§ EXERCISE PROMPT: Restate word for word the lines in the listing below, starting at the line containing "The image size is (1280, 720)." and ending at the line containing "Click the new blank workbook icon", both included; leave out the rest.

§ RECORDED INFORMATION:
※ ※ ※

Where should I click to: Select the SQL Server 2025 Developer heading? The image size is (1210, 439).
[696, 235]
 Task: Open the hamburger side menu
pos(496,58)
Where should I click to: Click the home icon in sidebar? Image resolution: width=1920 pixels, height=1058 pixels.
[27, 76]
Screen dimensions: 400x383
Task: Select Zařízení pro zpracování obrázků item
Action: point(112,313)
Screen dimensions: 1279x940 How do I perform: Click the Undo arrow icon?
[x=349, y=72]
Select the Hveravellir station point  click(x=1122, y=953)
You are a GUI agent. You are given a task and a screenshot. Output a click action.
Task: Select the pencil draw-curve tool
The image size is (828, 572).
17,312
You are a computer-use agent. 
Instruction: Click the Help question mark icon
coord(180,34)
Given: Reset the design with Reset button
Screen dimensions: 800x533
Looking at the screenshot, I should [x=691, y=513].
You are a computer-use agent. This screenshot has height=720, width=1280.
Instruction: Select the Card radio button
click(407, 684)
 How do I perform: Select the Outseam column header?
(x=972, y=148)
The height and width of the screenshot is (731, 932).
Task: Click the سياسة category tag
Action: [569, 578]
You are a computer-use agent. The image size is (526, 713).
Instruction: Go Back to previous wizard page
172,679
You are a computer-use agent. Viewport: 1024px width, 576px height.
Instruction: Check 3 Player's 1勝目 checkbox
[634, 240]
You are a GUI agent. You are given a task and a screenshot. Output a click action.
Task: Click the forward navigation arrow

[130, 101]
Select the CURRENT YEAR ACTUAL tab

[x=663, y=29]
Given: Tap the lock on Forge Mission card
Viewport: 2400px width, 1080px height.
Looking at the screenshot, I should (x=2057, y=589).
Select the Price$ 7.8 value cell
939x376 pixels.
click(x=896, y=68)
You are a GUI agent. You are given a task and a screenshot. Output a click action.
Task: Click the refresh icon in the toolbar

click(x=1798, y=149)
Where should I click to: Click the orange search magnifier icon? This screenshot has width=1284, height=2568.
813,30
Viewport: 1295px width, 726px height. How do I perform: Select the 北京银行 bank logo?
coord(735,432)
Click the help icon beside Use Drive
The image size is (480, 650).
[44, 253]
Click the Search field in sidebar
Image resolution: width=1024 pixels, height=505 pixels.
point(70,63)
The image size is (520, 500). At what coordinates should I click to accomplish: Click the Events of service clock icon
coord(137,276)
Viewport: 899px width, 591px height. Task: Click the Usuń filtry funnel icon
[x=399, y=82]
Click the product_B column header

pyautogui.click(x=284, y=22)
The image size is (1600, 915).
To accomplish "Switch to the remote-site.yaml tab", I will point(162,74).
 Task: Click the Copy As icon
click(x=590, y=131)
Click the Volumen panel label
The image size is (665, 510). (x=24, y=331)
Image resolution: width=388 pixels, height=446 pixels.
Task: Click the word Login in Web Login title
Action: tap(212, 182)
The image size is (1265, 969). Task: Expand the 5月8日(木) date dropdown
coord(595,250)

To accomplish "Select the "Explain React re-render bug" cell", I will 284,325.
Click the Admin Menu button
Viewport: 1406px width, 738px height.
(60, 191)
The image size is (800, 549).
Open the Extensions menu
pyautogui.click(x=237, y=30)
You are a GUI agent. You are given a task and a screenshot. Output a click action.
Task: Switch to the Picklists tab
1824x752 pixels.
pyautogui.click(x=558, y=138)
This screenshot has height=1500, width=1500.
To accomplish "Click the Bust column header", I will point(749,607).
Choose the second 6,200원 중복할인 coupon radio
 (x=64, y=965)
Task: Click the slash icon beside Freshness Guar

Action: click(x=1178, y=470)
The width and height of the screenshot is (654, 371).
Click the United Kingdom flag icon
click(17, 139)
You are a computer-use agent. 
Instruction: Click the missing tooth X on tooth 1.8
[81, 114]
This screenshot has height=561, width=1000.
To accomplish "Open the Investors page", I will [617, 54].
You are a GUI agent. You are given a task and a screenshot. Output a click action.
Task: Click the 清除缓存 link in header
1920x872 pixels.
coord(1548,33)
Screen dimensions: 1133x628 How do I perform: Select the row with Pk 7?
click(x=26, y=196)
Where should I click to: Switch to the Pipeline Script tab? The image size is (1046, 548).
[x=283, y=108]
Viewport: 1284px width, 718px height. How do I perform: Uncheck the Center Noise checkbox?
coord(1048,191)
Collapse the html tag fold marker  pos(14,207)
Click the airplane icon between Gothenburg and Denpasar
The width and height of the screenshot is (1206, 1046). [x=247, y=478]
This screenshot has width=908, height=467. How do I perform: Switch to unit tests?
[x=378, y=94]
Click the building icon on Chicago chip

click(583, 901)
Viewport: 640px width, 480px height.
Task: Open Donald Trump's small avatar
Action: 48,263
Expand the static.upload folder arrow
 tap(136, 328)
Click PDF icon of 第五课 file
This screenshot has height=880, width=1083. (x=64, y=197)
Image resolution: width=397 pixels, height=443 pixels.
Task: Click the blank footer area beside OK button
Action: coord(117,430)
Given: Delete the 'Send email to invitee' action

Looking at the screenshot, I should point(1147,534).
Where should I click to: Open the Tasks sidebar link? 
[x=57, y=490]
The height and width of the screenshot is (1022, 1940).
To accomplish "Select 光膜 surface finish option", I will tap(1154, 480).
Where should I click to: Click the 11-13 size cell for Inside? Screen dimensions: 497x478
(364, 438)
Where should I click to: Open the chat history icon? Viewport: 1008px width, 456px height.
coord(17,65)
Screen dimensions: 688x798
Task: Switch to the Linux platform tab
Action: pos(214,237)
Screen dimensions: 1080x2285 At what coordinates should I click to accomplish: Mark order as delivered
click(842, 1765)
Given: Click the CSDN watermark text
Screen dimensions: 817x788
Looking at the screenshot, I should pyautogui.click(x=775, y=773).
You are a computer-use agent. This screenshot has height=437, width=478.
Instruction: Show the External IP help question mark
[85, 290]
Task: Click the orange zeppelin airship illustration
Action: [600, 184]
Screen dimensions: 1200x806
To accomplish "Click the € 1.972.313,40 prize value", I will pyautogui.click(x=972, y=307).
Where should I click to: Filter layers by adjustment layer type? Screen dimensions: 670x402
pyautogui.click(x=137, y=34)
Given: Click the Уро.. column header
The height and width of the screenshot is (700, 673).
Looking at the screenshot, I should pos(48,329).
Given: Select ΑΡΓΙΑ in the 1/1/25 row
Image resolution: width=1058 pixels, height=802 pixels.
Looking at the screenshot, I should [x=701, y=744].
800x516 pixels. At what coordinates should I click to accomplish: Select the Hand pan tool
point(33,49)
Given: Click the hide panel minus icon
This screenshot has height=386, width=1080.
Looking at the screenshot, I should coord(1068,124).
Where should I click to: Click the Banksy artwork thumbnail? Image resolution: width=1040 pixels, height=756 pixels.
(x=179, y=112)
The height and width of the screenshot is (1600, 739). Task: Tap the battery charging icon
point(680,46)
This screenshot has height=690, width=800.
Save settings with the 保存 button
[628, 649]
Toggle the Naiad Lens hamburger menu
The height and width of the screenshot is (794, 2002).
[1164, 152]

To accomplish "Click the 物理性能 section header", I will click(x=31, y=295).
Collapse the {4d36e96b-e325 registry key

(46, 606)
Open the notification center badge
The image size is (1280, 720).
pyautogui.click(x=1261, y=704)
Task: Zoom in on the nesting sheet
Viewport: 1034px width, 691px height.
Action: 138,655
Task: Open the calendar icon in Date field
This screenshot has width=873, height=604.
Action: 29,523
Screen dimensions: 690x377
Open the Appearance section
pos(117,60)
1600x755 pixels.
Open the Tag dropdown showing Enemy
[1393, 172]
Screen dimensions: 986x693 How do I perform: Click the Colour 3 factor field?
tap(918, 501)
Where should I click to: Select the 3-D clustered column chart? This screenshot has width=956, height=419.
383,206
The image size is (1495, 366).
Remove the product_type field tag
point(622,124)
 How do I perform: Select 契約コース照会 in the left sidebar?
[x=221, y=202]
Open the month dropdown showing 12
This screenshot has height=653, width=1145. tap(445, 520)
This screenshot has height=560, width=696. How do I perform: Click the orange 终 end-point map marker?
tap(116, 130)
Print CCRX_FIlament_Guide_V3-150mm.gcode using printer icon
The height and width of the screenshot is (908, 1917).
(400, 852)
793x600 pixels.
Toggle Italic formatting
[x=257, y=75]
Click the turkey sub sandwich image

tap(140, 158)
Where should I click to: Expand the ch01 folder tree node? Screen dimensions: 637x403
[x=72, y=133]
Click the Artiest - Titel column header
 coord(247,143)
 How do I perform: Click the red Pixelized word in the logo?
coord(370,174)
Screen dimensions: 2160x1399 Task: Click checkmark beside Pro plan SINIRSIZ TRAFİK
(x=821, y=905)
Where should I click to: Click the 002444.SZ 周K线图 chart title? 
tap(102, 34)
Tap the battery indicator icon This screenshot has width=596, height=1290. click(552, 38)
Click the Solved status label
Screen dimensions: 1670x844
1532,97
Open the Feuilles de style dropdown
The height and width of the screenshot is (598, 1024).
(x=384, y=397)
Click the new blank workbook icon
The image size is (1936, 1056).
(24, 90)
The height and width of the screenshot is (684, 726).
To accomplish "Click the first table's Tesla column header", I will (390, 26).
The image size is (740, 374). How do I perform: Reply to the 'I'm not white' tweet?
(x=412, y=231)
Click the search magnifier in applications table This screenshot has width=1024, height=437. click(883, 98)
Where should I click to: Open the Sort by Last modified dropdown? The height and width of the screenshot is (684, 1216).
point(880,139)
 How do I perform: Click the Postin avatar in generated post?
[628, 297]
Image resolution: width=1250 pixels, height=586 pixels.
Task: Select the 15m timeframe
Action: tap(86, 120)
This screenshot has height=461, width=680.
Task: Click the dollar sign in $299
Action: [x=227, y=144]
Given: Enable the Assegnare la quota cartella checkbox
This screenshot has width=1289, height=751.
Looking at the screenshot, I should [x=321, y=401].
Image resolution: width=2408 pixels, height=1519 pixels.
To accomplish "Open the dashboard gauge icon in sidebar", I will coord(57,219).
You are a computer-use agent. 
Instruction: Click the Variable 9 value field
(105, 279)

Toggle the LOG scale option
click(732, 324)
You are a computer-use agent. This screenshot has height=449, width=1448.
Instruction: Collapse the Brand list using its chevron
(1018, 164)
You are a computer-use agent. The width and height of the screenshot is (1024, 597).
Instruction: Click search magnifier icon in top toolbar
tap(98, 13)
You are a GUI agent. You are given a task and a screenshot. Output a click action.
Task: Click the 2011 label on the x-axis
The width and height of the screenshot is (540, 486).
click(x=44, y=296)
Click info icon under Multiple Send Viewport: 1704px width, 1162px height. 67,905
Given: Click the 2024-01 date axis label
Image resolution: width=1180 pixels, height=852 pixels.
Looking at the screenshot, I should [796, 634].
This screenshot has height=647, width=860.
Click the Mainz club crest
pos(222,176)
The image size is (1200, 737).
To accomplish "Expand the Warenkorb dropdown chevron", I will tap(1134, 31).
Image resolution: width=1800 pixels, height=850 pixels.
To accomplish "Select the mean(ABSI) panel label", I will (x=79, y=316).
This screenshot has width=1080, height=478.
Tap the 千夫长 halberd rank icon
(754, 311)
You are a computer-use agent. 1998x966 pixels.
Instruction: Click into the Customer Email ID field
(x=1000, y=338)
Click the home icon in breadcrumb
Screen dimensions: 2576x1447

※ ※ ※

§ TASK SOLUTION:
The image size is (1280, 720).
pyautogui.click(x=1261, y=704)
Task: Zoom in on the nesting sheet
Viewport: 1034px width, 691px height.
Action: 138,655
Task: Open the calendar icon in Date field
This screenshot has width=873, height=604.
Action: 29,523
Screen dimensions: 690x377
Open the Appearance section
pos(117,60)
1600x755 pixels.
Open the Tag dropdown showing Enemy
[1393, 172]
Screen dimensions: 986x693 How do I perform: Click the Colour 3 factor field?
tap(918, 501)
Where should I click to: Select the 3-D clustered column chart? This screenshot has width=956, height=419.
383,206
The image size is (1495, 366).
Remove the product_type field tag
point(622,124)
 How do I perform: Select 契約コース照会 in the left sidebar?
[x=221, y=202]
Open the month dropdown showing 12
This screenshot has height=653, width=1145. tap(445, 520)
This screenshot has height=560, width=696. How do I perform: Click the orange 终 end-point map marker?
tap(116, 130)
Print CCRX_FIlament_Guide_V3-150mm.gcode using printer icon
The height and width of the screenshot is (908, 1917).
(400, 852)
793x600 pixels.
Toggle Italic formatting
[x=257, y=75]
Click the turkey sub sandwich image

tap(140, 158)
Where should I click to: Expand the ch01 folder tree node? Screen dimensions: 637x403
[x=72, y=133]
Click the Artiest - Titel column header
 coord(247,143)
 How do I perform: Click the red Pixelized word in the logo?
coord(370,174)
Screen dimensions: 2160x1399 Task: Click checkmark beside Pro plan SINIRSIZ TRAFİK
(x=821, y=905)
Where should I click to: Click the 002444.SZ 周K线图 chart title? 
tap(102, 34)
Tap the battery indicator icon This screenshot has width=596, height=1290. click(552, 38)
Click the Solved status label
Screen dimensions: 1670x844
1532,97
Open the Feuilles de style dropdown
The height and width of the screenshot is (598, 1024).
(x=384, y=397)
Click the new blank workbook icon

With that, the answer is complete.